The Second Coming by John Dalmas

“Simeon! Simeon!”

Who was calling him? The voice wakened him again to his responsibilities, and he made it back onto his hands and knees. “Tsunami!” His intended bellow was a croak. “Tsunami!” He lay gasping like a beached fish. How many minutes did they have? “Tsunami!” he croaked again, sure now his skin was peeling off.

Miraculously the pain stopped. Surprised he looked around, able to see again, and recognized his own body lying in the dirt. There were no flames on it. He saw his cousin Natalya sitting on her stoop like a puppet with the strings cut, leaning against the wall, staring seaward. Dear Natalya, he thought fondly, everyone’s friend.

Then the wave hit. Not the tsunami. The shock wave. He saw his body thrown twenty yards, and all eighteen of Yakovskij Zaliv’s frame houses knocked flat.

* * *

Unknown to Carl Lavender, something more serious than the three departed “militia types” was coming down a tree-lined county road nearby—a truck with the logo of a rental company. Michael Shaughnessy sat beside its driver. He’d decided to lead this strike himself, to be sure it was done right. He hadn’t been listening to commercial radio, and didn’t know about Dove’s death or the meteor. The man who’d been directing him via a security band hadn’t kept him up with events. He’d simply given directions, guiding Shaughnessy along rural roads. He’d also shown him the equipment yard, an early view from the CNN aerial camera, revealing the bus behind the machine shed.

“It should be the next crossroad,” Shaughnessy told the driver. “If there’s a sign, it should say Bell Creek Road.”

There was, and it did. The driver turned south. A half-mile ahead, some dozen cars were still parked along the road. Shaughnessy raised a microphone to his mouth, talking to the men in the rear of the truck. “We’ll arrive in about a minute. When I stop, pile out ready for action. Kill anyone in your way. The local yokels are highway police, with shotguns and automatic rifles. They may take positions behind gravel piles. Finish them off immediately; handling surrenders is too dangerous.

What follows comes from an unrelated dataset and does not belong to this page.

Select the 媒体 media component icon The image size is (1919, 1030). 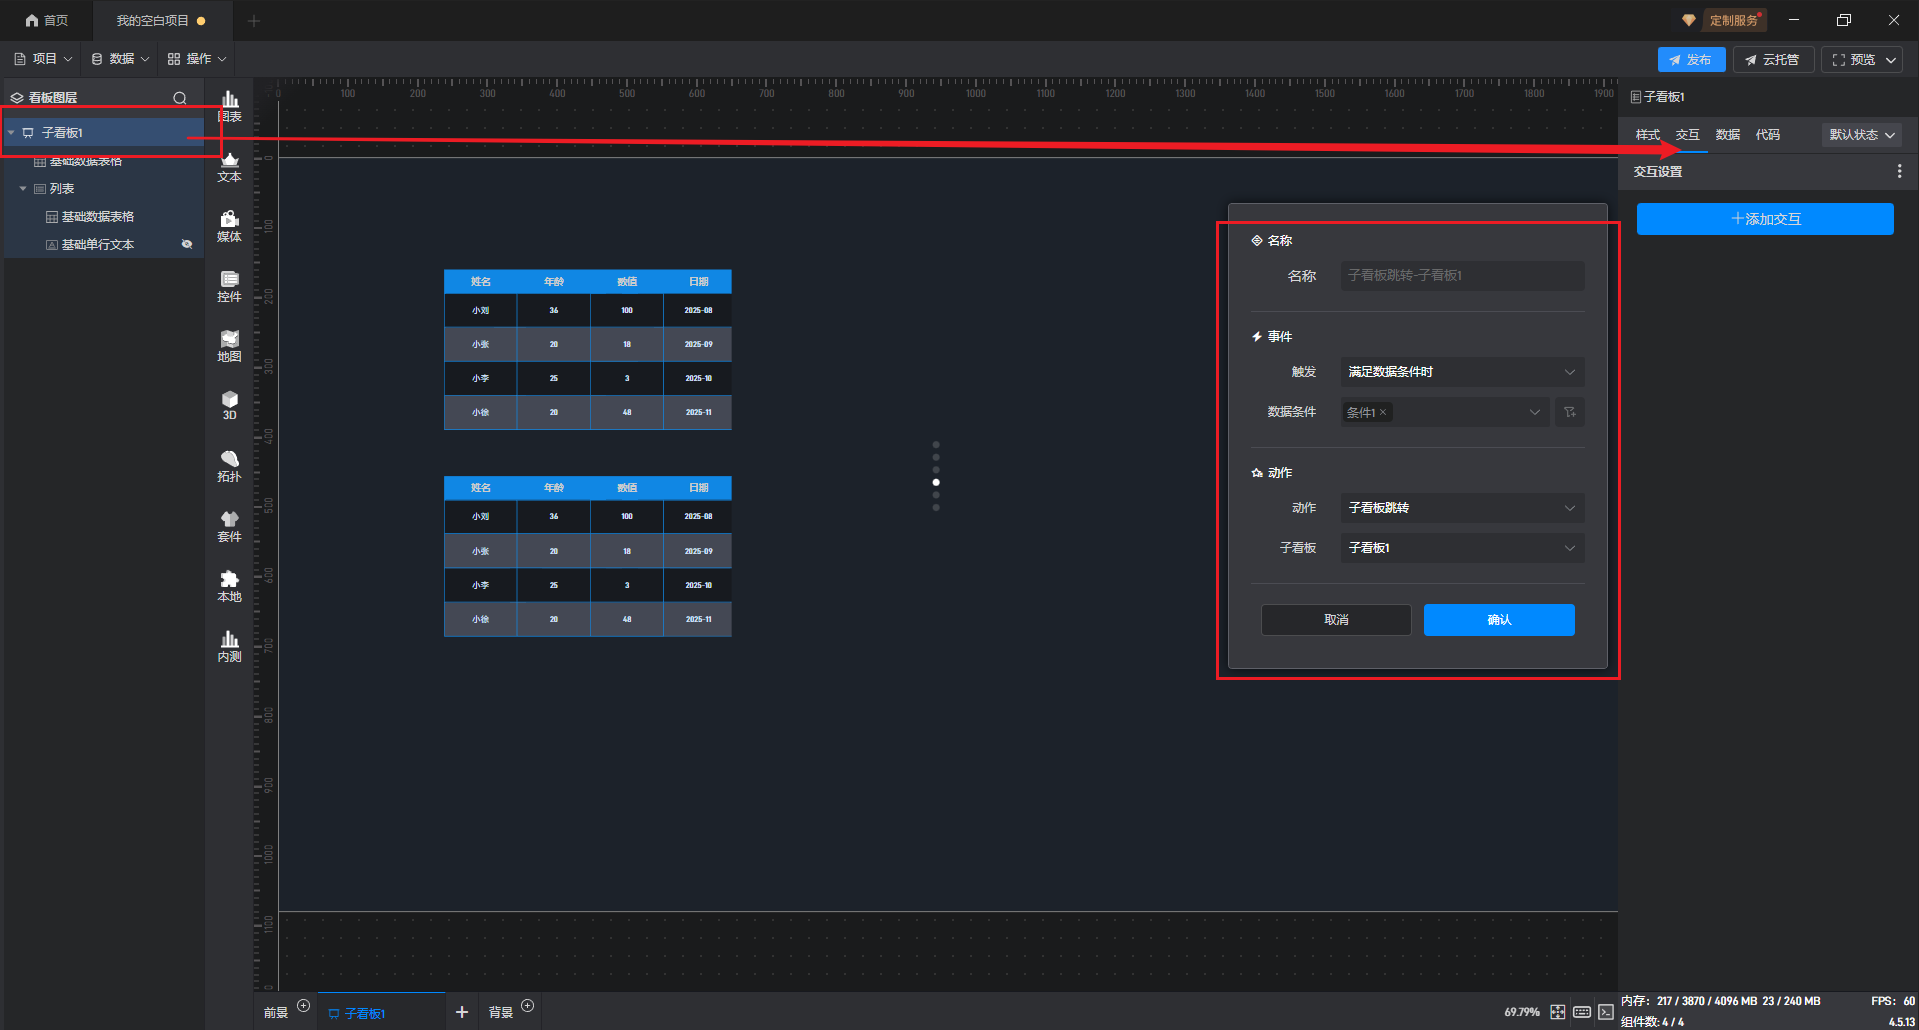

Then hang one of the blanket charges on the fence, blow it, get through the opening and take out the bus. Don’t leave anyone from Millennium alive. Some of them may hide in the machine shed, so check it out.”

He’d gone through the instructions before, en route, giving the men time to get used to them. If they didn’t have it now, they never would.

* * *

Luther Koskela sat with the others in back. The truck carried more than a stock of weapons. If anyone looked in the rear door, all they’d see were wardrobe boxes and furniture. Behind the facade, sixteen mercenaries had made themselves as comfortable as they could, on sofas, easy chairs and mattresses. Now they got up, quiet, alert and ready. And disgruntled. None of them were happy with the “no prisoners” order. It went seriously against the principles of the mercenary brotherhood. But it was too late to back out.

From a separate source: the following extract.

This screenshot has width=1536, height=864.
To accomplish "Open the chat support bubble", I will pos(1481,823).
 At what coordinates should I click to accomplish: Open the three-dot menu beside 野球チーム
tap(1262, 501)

They were even less informed than Shaughnessy, not even knowing that Dove had been arrested.

Luther had slipped into a dark and dangerous mood. From the beginning he’d hadn’t liked this job, but the scrap yard had RIF’d him. Needing work, he’d gone to Minneapolis, where he’d looked up an old buddy from their Nigerian days, and one thing had led to another . . . In a minute or so, there’d be shooting, with civilians in the way—Americans, bystanders who had no part in this, no fault. Nor did he have anything against police.

A crock of shit, he thought, angry with himself for getting into this.

The truck had slowed. Now it stopped. Masterson, their command sergeant, threw the door lever and lifted. The door slid up and the men piled out, Luther the last of them, M-16s ready. There were cars along both sides of the road, people standing by them. Some of them looked toward the newcomers, shock beginning to register. Luther followed Masterson and the others, for one of the few times in his life reluctant. There was a vicious sputtering of automatic rifles, the boom of a shotgun. A grenade exploded . . .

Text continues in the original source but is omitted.